3. The optical sensor assembly defined in claim 2, wherein said
densitometer weighs between 12 and 20 grams.
4. The optical sensor assembly defined in claim 2, wherein the
mounting includes a portion of the paper transport section disposed
over the printed moving sheet, and wherein the transport section
portion and the densitometer frame are loosely and slidably
connected such that the frame can move vertically in response to
vertical movements of said printed sheet.
5. The optical sensor assembly defined in claim 4, wherein the
paper transport section includes a top plate having an opening or
recess that loosely and slidably receives the densitometer frame
along a vertical axis.
6. The optical sensor assembly defined in claim 1, wherein said
engagement portion of said frame includes at least one tapered
blade for slidably engaging said moving printed sheet without
snagging leading edges of said sheet.
7. The optical sensor assembly defined in claim 1, wherein said
photo-detector is positioned on said frame to receive only light
from said light source that is diffusely reflected from said
printed sheet.
8. The optical sensor assembly defined in claim 1, wherein said
frame has an aperture that conducts light reflected by said printed
sheets to said photo-detector.
9. The optical sensor assembly defined in claim 1, wherein said
light source is contained and mounted on said frame to transmit
light at an oblique angle toward the printed sheet.
10. The optical sensor assembly defined in claim 1, wherein said
light source transmits a broad range of visible light
wavelengths.
11. An optical sensor assembly that measures optical reflection
density on a printed sheet horizontally conveyed and supported by a
paper transport section of a printer, comprising: a densitometer
including a frame having an engagement portion that engages said
moving printed sheet; a light source mounted on said frame that
illuminates a portion of said printed sheet at a continuous
intensity, and a photo-detector mounted on said frame and
positioned to receive light from said light source that is
reflected off said printed sheet, and a mounting that floatably
mounts said densitometer in said paper transport section such that
said engagement portion of said frame engages said printed sheet in
constant sliding contact as it moves through said paper transport
section exclusively as a result of the weight of the densitometer,
wherein a constant, predetermined distance is maintained between
said photo-detector and said illuminated portion of said moving
printed sheet regardless of vertical movement of said printed sheet
within said paper transport section as a result of said sliding
contact.
12. The optical sensor assembly defined in claim 11, wherein the
mounting includes an opening or a recess in a cover plate of the
paper transport section that slidably and loosely receives said
densitometer frame.
13. The optical sensor assembly defined in claim 11, wherein said
engagement portion of said frame includes a pair of tapered blades
for slidably engaging said moving printed sheet without snagging
leading edges of said sheet.
14. The optical sensor assembly defined in claim 11, wherein said
photo-detector is positioned on said frame to receive only light
from said light source that is diffusely reflected from said
printed sheet.
15. The optical sensor assembly defined in claim 11, wherein said
frame has an aperture that conducts light reflected by said printed
sheets to said photo-detector.
16. The optical sensor assembly defined in claim 11, wherein said
light source is contained and mounted on said frame to transmit
light at an oblique angle toward the printed sheet.

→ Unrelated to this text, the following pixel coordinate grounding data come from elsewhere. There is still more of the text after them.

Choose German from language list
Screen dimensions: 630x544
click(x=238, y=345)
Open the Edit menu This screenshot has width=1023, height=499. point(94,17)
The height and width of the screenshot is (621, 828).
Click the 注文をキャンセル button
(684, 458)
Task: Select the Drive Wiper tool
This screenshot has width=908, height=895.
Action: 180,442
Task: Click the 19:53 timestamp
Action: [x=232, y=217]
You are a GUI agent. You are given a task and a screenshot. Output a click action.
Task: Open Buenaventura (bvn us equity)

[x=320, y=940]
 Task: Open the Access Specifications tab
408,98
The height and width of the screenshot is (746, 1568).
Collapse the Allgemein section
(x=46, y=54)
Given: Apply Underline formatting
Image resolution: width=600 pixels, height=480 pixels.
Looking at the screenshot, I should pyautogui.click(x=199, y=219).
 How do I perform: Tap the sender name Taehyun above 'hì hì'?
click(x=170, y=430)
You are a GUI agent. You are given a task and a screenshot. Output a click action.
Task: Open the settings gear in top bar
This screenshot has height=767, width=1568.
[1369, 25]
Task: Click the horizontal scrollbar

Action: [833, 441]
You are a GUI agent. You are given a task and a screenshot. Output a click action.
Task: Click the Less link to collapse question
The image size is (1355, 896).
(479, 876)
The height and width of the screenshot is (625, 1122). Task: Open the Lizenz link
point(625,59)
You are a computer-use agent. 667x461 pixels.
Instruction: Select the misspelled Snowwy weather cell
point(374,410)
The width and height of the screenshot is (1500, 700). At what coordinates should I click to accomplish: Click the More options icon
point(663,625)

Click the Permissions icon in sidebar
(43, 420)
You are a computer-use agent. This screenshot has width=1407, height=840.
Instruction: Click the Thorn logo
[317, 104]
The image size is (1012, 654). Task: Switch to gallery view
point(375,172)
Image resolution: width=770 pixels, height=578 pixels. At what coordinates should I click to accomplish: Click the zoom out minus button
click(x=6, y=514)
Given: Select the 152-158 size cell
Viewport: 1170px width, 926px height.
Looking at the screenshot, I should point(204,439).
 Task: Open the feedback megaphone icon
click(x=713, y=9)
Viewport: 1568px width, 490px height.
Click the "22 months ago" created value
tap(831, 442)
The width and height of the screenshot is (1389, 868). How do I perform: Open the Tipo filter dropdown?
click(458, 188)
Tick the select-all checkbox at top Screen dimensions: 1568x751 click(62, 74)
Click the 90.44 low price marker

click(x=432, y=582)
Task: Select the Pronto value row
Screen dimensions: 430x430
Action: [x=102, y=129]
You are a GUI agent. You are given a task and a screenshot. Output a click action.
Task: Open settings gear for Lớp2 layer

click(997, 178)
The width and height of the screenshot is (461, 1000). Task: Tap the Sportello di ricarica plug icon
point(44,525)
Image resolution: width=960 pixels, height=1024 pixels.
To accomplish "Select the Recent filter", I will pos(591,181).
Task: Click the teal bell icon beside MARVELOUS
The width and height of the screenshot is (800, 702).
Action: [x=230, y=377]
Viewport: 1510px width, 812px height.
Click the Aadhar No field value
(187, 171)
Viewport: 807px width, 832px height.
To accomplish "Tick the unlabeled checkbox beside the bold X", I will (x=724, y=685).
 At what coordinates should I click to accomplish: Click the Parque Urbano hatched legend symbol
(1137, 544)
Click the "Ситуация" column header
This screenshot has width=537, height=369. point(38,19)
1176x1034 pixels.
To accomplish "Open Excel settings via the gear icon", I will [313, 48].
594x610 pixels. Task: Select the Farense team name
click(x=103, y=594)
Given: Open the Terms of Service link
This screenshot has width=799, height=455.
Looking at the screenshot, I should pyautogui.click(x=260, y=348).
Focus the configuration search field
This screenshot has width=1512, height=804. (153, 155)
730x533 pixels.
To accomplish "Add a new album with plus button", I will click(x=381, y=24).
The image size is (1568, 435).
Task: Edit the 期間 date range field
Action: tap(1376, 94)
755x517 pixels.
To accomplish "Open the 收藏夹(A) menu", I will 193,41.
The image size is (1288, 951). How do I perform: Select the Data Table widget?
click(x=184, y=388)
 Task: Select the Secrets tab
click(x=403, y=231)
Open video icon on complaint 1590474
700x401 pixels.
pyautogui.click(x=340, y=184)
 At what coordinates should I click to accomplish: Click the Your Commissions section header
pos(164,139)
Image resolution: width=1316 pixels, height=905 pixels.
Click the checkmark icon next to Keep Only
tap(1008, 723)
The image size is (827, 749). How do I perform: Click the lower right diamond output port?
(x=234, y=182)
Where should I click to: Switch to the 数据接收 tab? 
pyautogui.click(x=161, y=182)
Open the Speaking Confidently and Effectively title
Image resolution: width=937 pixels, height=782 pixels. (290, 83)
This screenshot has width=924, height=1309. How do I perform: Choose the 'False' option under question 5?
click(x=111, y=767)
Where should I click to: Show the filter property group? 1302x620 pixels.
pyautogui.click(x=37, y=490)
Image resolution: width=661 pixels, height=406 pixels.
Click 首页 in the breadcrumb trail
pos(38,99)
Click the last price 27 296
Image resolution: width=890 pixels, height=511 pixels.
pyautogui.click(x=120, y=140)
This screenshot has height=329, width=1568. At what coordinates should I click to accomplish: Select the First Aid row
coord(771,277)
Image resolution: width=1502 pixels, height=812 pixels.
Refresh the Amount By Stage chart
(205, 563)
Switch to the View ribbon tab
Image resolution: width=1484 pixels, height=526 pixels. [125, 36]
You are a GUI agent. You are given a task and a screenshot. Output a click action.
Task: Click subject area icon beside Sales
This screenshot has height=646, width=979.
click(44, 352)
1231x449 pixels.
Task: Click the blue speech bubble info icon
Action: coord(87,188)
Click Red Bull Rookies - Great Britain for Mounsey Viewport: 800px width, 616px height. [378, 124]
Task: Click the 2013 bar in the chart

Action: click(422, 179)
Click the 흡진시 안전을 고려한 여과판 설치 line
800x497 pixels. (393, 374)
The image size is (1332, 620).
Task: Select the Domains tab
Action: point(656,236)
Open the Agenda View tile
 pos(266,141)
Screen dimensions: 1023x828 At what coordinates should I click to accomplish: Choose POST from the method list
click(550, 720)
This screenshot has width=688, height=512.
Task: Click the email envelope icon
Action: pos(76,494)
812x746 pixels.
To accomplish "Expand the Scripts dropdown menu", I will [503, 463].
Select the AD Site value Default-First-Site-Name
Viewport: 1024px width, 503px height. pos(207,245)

17. The optical sensor assembly defined in claim 11, wherein said
light source transmits a broad range of visible light
wavelengths.
18. The optical sensor assembly defined in claim 11, wherein said
photo-detector directly receives reflected light from said light
source without the use of a focusing lens.
19. The optical sensor assembly defined in claim 11, wherein said
light source includes an LED powered by a constant current circuit
to avoid variations in light output intensity.
20. The optical sensor assembly defined in claim 11, wherein said
densitometer weighs between 12 and 20 grams.
Description
FIELD OF THE INVENTION
[0001] This invention generally relates to photometers for
measuring the optical reflection density on printed sheets of
paper, and is specifically concerned with an in-line self-spacing
sensor that measures the optical reflection density of color test
patches periodically printed on sheets moving through a paper
transport section of a printer.
BACKGROUND OF THE INVENTION
[0002] In electrostatographic printers, printing parameters such as
primary charger setpoint, exposure setpoint, toner concentration,
and development bias must be periodically adjusted in order to
maintain consistent color characteristics in the images being
printed. Printer process control strategies typically involve
measuring the reflective optical density of a toner image on an
exposed and developed area on a printed sheet (called a "test
patch"). Optical density has the advantage, compared to
transmittance or reflectance measures, of matching more closely to
human visual perception. A further advantage of relying on an
optical density measurement to maintain consistent color
characteristics in the printed images is that density is
approximately proportional to the thickness of the marking material
layer over a substantial range. The optical sensors used to make
such reflection density measurements are known as densitometers.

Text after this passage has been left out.